▶ _PROBLEM REQUIREMENTS_: Reproduce the records precisely. Every line should be included.

▶ _EXTRACTED RECORDS_:
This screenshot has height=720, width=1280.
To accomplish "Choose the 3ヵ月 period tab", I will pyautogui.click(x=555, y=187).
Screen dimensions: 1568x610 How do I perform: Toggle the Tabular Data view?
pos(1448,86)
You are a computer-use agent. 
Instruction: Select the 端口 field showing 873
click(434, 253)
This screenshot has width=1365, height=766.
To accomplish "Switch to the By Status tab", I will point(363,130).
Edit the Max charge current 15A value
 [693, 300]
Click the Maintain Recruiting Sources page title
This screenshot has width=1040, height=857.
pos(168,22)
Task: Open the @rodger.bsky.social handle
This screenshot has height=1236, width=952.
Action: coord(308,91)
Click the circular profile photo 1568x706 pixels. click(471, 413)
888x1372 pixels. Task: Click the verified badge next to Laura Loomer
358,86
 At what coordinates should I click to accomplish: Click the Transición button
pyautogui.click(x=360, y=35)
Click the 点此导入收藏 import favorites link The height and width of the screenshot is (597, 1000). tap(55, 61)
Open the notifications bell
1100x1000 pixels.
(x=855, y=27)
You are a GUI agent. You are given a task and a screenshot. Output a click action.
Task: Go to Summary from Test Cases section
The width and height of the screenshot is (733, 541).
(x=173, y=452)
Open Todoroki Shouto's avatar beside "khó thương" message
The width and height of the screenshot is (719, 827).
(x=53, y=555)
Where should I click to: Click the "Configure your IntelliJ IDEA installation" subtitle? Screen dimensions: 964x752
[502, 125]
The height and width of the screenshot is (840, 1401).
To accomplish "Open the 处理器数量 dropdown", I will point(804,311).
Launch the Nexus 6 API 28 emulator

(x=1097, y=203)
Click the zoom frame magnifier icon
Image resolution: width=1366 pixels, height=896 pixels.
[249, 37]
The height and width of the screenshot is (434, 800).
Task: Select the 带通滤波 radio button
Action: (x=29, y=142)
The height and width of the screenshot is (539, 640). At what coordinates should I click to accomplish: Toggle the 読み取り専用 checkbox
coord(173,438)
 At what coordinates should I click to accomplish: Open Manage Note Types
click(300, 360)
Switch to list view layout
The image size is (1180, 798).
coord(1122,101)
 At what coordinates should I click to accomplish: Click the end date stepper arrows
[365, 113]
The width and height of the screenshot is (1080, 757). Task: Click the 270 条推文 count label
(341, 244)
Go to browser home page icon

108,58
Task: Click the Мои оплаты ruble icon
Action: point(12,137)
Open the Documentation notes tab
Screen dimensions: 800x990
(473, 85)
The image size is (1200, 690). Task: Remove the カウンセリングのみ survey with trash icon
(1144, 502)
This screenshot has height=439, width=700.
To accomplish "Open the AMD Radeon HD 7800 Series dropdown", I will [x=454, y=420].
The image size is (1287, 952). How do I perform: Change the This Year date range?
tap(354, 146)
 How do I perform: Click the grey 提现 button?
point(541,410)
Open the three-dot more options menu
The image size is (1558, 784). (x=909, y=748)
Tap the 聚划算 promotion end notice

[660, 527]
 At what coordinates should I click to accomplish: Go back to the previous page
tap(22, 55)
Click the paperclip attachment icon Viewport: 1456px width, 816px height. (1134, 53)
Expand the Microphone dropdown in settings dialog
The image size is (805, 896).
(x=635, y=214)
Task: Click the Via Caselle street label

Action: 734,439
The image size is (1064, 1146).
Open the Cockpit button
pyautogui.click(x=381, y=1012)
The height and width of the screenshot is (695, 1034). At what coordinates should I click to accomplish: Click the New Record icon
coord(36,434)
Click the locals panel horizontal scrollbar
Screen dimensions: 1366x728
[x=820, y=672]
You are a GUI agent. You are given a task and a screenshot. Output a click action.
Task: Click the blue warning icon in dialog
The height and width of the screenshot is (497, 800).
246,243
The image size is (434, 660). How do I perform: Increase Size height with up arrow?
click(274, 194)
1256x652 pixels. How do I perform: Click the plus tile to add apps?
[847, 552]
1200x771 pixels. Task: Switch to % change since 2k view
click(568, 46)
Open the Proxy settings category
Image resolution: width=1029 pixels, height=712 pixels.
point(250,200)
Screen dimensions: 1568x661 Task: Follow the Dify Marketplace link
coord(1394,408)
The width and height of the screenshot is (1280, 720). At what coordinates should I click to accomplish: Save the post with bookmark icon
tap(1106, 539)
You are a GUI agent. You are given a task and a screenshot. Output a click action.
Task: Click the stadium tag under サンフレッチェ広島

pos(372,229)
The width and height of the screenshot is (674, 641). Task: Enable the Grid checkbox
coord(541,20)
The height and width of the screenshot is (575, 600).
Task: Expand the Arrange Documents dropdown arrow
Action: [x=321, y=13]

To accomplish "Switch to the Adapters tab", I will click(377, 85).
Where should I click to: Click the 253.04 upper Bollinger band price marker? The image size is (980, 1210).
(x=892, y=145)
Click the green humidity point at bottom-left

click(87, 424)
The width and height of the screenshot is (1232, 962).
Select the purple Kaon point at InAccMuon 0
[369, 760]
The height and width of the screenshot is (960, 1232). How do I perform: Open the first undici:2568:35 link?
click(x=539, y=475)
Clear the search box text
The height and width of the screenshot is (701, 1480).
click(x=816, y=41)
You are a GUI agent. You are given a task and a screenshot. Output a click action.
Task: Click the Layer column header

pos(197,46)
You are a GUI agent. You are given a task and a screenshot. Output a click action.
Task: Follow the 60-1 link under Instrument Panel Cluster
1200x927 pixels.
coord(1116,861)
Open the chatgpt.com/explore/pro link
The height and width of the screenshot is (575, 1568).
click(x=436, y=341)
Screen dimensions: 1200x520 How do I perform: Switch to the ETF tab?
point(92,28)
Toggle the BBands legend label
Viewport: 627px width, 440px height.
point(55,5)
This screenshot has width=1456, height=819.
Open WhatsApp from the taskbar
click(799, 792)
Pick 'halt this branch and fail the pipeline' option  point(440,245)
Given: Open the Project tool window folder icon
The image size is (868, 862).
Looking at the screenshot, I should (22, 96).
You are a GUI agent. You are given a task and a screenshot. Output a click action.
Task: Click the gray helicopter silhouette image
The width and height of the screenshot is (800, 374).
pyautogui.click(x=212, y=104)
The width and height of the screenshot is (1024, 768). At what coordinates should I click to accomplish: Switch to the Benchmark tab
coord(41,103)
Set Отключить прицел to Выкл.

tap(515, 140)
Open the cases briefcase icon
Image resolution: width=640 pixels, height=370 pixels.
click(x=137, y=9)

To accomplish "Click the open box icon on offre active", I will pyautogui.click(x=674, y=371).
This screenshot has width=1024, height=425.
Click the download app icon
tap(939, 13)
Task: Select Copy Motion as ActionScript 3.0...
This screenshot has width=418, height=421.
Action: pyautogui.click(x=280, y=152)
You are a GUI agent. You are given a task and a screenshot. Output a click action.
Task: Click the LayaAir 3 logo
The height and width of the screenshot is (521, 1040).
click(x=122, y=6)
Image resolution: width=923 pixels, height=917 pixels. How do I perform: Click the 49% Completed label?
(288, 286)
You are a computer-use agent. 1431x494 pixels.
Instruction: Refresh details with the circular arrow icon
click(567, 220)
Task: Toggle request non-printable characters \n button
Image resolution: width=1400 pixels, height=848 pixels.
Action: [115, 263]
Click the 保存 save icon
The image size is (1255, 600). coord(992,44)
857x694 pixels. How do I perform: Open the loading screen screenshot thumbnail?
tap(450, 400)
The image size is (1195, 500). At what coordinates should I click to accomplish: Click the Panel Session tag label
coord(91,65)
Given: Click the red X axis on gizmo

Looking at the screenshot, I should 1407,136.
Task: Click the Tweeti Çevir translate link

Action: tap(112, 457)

▶ _SOLUTION TO THIS TASK_:
This screenshot has height=720, width=1280.
To accomplish "Choose the 3ヵ月 period tab", I will pyautogui.click(x=555, y=187).
Screen dimensions: 1568x610 How do I perform: Toggle the Tabular Data view?
pos(1448,86)
You are a computer-use agent. 
Instruction: Select the 端口 field showing 873
click(434, 253)
This screenshot has width=1365, height=766.
To accomplish "Switch to the By Status tab", I will point(363,130).
Edit the Max charge current 15A value
 [693, 300]
Click the Maintain Recruiting Sources page title
This screenshot has width=1040, height=857.
pos(168,22)
Task: Open the @rodger.bsky.social handle
This screenshot has height=1236, width=952.
Action: coord(308,91)
Click the circular profile photo 1568x706 pixels. click(471, 413)
888x1372 pixels. Task: Click the verified badge next to Laura Loomer
358,86
 At what coordinates should I click to accomplish: Click the Transición button
pyautogui.click(x=360, y=35)
Click the 点此导入收藏 import favorites link The height and width of the screenshot is (597, 1000). tap(55, 61)
Open the notifications bell
1100x1000 pixels.
(x=855, y=27)
You are a GUI agent. You are given a task and a screenshot. Output a click action.
Task: Go to Summary from Test Cases section
The width and height of the screenshot is (733, 541).
(x=173, y=452)
Open Todoroki Shouto's avatar beside "khó thương" message
The width and height of the screenshot is (719, 827).
(x=53, y=555)
Where should I click to: Click the "Configure your IntelliJ IDEA installation" subtitle? Screen dimensions: 964x752
[502, 125]
The height and width of the screenshot is (840, 1401).
To accomplish "Open the 处理器数量 dropdown", I will point(804,311).
Launch the Nexus 6 API 28 emulator

(x=1097, y=203)
Click the zoom frame magnifier icon
Image resolution: width=1366 pixels, height=896 pixels.
[249, 37]
The height and width of the screenshot is (434, 800).
Task: Select the 带通滤波 radio button
Action: (x=29, y=142)
The height and width of the screenshot is (539, 640). At what coordinates should I click to accomplish: Toggle the 読み取り専用 checkbox
coord(173,438)
 At what coordinates should I click to accomplish: Open Manage Note Types
click(300, 360)
Switch to list view layout
The image size is (1180, 798).
coord(1122,101)
 At what coordinates should I click to accomplish: Click the end date stepper arrows
[365, 113]
The width and height of the screenshot is (1080, 757). Task: Click the 270 条推文 count label
(341, 244)
Go to browser home page icon

108,58
Task: Click the Мои оплаты ruble icon
Action: point(12,137)
Open the Documentation notes tab
Screen dimensions: 800x990
(473, 85)
The image size is (1200, 690). Task: Remove the カウンセリングのみ survey with trash icon
(1144, 502)
This screenshot has height=439, width=700.
To accomplish "Open the AMD Radeon HD 7800 Series dropdown", I will [x=454, y=420].
The image size is (1287, 952). How do I perform: Change the This Year date range?
tap(354, 146)
 How do I perform: Click the grey 提现 button?
point(541,410)
Open the three-dot more options menu
The image size is (1558, 784). (x=909, y=748)
Tap the 聚划算 promotion end notice

[660, 527]
 At what coordinates should I click to accomplish: Go back to the previous page
tap(22, 55)
Click the paperclip attachment icon Viewport: 1456px width, 816px height. (1134, 53)
Expand the Microphone dropdown in settings dialog
The image size is (805, 896).
(x=635, y=214)
Task: Click the Via Caselle street label

Action: 734,439
The image size is (1064, 1146).
Open the Cockpit button
pyautogui.click(x=381, y=1012)
The height and width of the screenshot is (695, 1034). At what coordinates should I click to accomplish: Click the New Record icon
coord(36,434)
Click the locals panel horizontal scrollbar
Screen dimensions: 1366x728
[x=820, y=672]
You are a GUI agent. You are given a task and a screenshot. Output a click action.
Task: Click the blue warning icon in dialog
The height and width of the screenshot is (497, 800).
246,243
The image size is (434, 660). How do I perform: Increase Size height with up arrow?
click(274, 194)
1256x652 pixels. How do I perform: Click the plus tile to add apps?
[847, 552]
1200x771 pixels. Task: Switch to % change since 2k view
click(568, 46)
Open the Proxy settings category
Image resolution: width=1029 pixels, height=712 pixels.
point(250,200)
Screen dimensions: 1568x661 Task: Follow the Dify Marketplace link
coord(1394,408)
The width and height of the screenshot is (1280, 720). At what coordinates should I click to accomplish: Save the post with bookmark icon
tap(1106, 539)
You are a GUI agent. You are given a task and a screenshot. Output a click action.
Task: Click the stadium tag under サンフレッチェ広島

pos(372,229)
The width and height of the screenshot is (674, 641). Task: Enable the Grid checkbox
coord(541,20)
The height and width of the screenshot is (575, 600).
Task: Expand the Arrange Documents dropdown arrow
Action: [x=321, y=13]

To accomplish "Switch to the Adapters tab", I will click(377, 85).
Where should I click to: Click the 253.04 upper Bollinger band price marker? The image size is (980, 1210).
(x=892, y=145)
Click the green humidity point at bottom-left

click(87, 424)
The width and height of the screenshot is (1232, 962).
Select the purple Kaon point at InAccMuon 0
[369, 760]
The height and width of the screenshot is (960, 1232). How do I perform: Open the first undici:2568:35 link?
click(x=539, y=475)
Clear the search box text
The height and width of the screenshot is (701, 1480).
click(x=816, y=41)
You are a GUI agent. You are given a task and a screenshot. Output a click action.
Task: Click the Layer column header

pos(197,46)
You are a GUI agent. You are given a task and a screenshot. Output a click action.
Task: Follow the 60-1 link under Instrument Panel Cluster
1200x927 pixels.
coord(1116,861)
Open the chatgpt.com/explore/pro link
The height and width of the screenshot is (575, 1568).
click(x=436, y=341)
Screen dimensions: 1200x520 How do I perform: Switch to the ETF tab?
point(92,28)
Toggle the BBands legend label
Viewport: 627px width, 440px height.
point(55,5)
This screenshot has width=1456, height=819.
Open WhatsApp from the taskbar
click(799, 792)
Pick 'halt this branch and fail the pipeline' option  point(440,245)
Given: Open the Project tool window folder icon
The image size is (868, 862).
Looking at the screenshot, I should (22, 96).
You are a GUI agent. You are given a task and a screenshot. Output a click action.
Task: Click the gray helicopter silhouette image
The width and height of the screenshot is (800, 374).
pyautogui.click(x=212, y=104)
The width and height of the screenshot is (1024, 768). At what coordinates should I click to accomplish: Switch to the Benchmark tab
coord(41,103)
Set Отключить прицел to Выкл.

tap(515, 140)
Open the cases briefcase icon
Image resolution: width=640 pixels, height=370 pixels.
click(x=137, y=9)

To accomplish "Click the open box icon on offre active", I will pyautogui.click(x=674, y=371).
This screenshot has width=1024, height=425.
Click the download app icon
tap(939, 13)
Task: Select Copy Motion as ActionScript 3.0...
This screenshot has width=418, height=421.
Action: pyautogui.click(x=280, y=152)
You are a GUI agent. You are given a task and a screenshot. Output a click action.
Task: Click the LayaAir 3 logo
The height and width of the screenshot is (521, 1040).
click(x=122, y=6)
Image resolution: width=923 pixels, height=917 pixels. How do I perform: Click the 49% Completed label?
(288, 286)
You are a computer-use agent. 1431x494 pixels.
Instruction: Refresh details with the circular arrow icon
click(567, 220)
Task: Toggle request non-printable characters \n button
Image resolution: width=1400 pixels, height=848 pixels.
Action: [115, 263]
Click the 保存 save icon
The image size is (1255, 600). coord(992,44)
857x694 pixels. How do I perform: Open the loading screen screenshot thumbnail?
tap(450, 400)
The image size is (1195, 500). At what coordinates should I click to accomplish: Click the Panel Session tag label
coord(91,65)
Given: Click the red X axis on gizmo

Looking at the screenshot, I should 1407,136.
Task: Click the Tweeti Çevir translate link

Action: tap(112, 457)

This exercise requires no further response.